**WORK ITEM**: Take the lines from the one with "Image resolution: width=865" through the last line of the material below and write them out exactly, without any pictures.

**RECORDS SUPPLIED**:
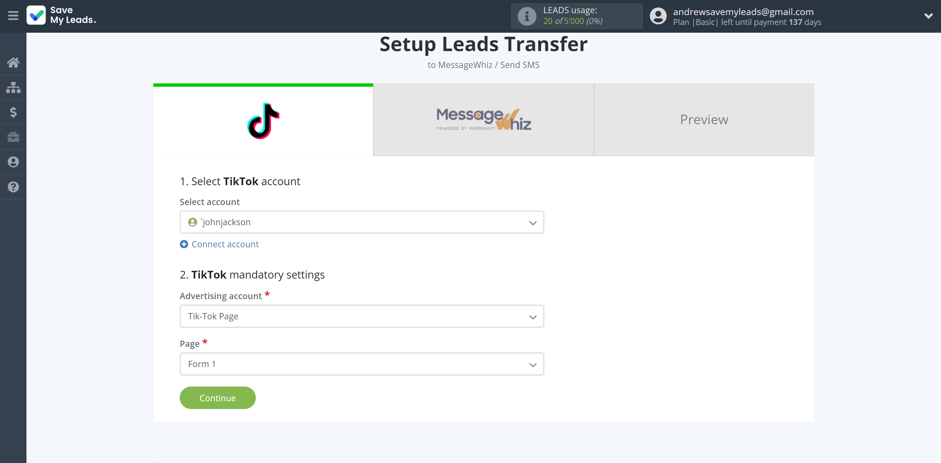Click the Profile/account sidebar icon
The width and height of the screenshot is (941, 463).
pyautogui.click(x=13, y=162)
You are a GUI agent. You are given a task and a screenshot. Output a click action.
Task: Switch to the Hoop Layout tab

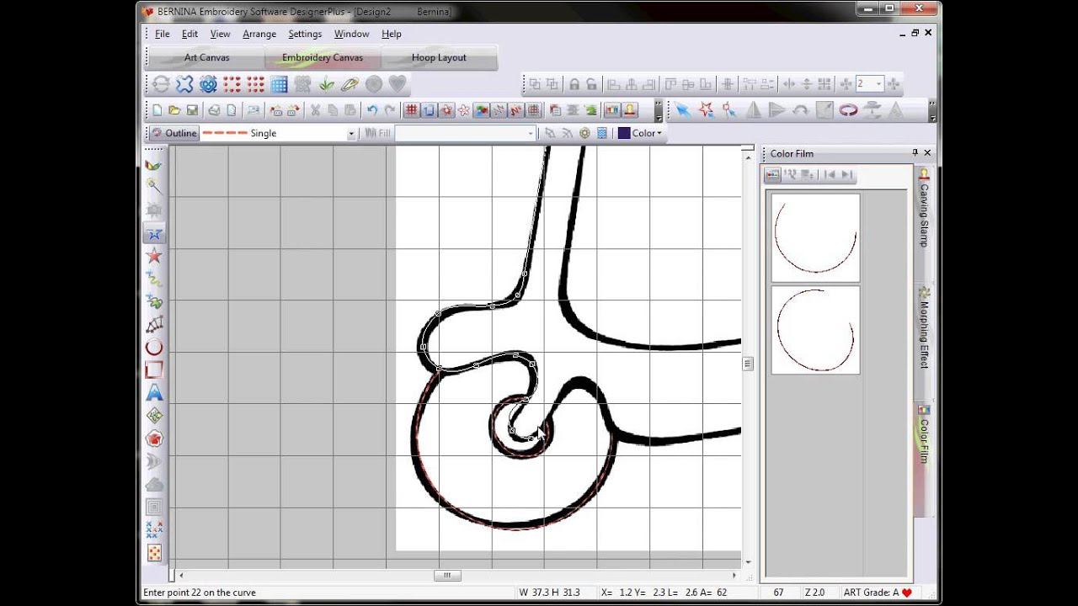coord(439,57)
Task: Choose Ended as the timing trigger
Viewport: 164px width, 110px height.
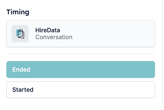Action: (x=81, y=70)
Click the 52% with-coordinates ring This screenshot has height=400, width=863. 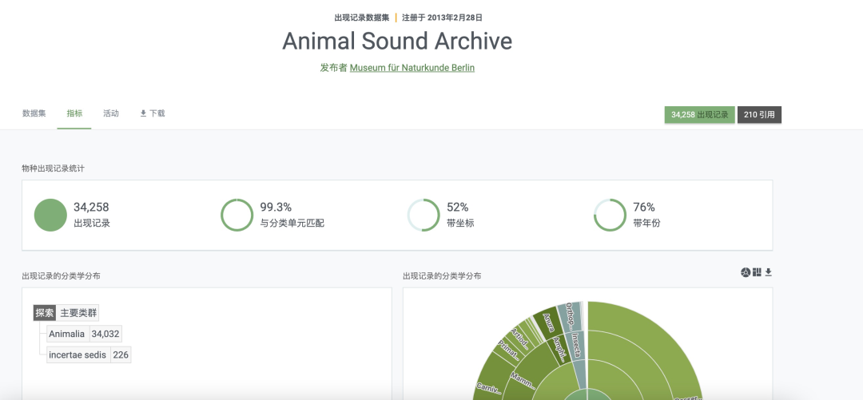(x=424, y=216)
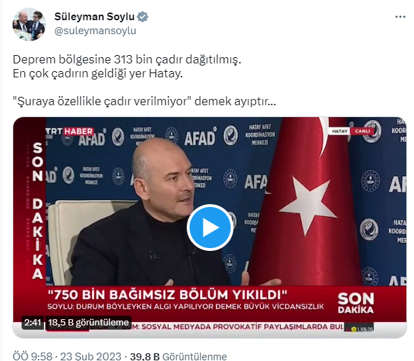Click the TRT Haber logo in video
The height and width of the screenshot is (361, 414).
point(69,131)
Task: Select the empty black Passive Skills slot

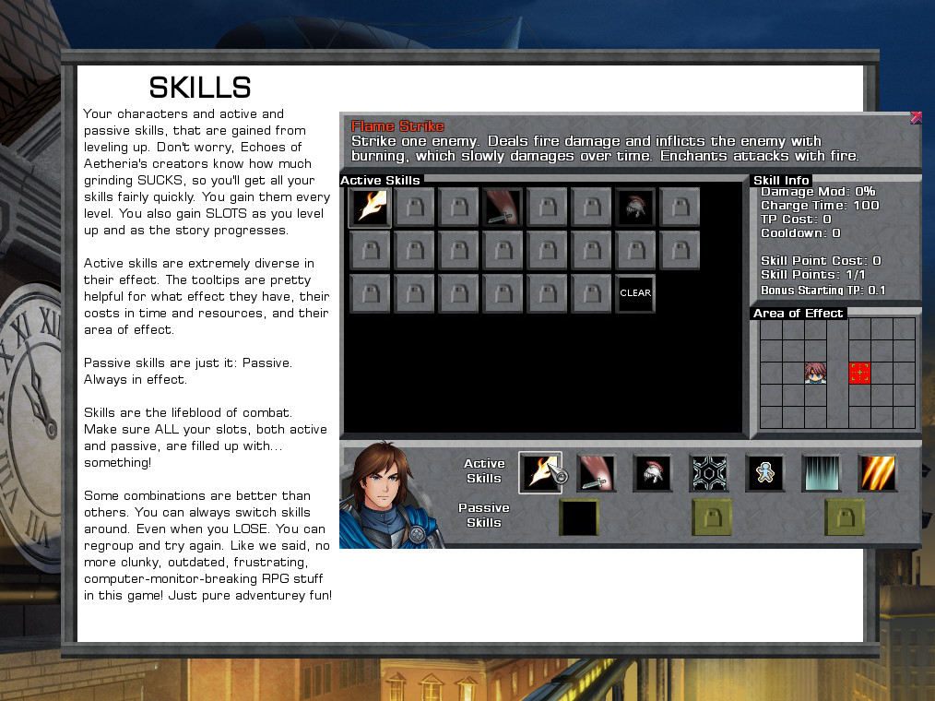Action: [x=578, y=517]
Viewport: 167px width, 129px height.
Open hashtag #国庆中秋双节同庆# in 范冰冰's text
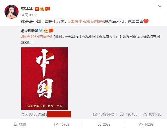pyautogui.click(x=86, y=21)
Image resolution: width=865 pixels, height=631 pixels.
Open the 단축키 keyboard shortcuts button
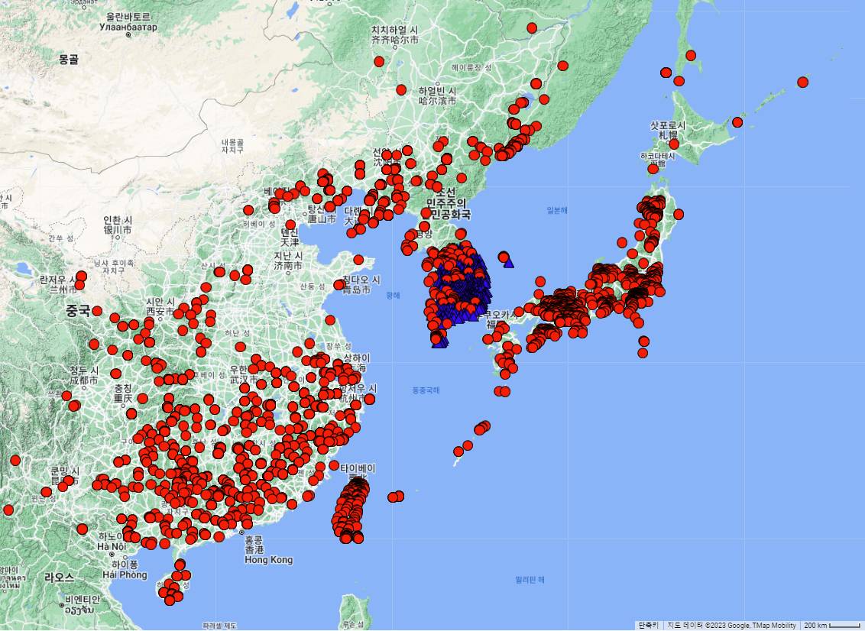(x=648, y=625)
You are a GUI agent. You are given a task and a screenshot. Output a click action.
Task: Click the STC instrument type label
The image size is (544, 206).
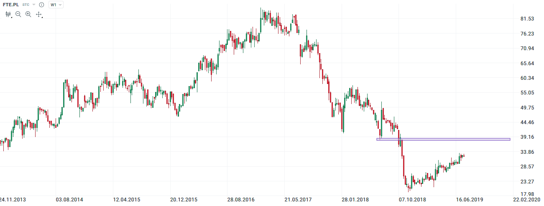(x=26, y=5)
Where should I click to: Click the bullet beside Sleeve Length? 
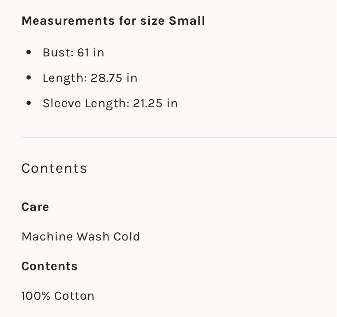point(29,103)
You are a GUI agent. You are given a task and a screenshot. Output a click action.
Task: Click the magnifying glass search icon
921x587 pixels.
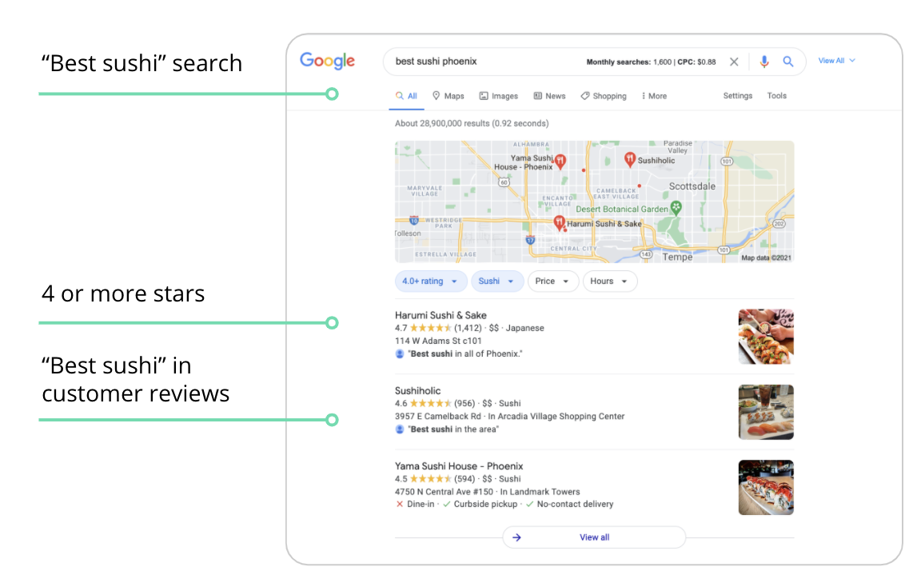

**SOLUTION TO THIS TASK**:
Image resolution: width=865 pixels, height=631 pixels.
Open the 단축키 keyboard shortcuts button
(x=648, y=625)
You are a GUI agent. You are given a task and a screenshot. Output a click action.
Task: Click the STC instrument type label
The image size is (544, 206).
(x=26, y=5)
Where should I click to: Click the bullet beside Sleeve Length? 
point(29,103)
You are a GUI agent. You are given a task and a screenshot. Output a click action.
Task: Click the magnifying glass search icon
921x587 pixels.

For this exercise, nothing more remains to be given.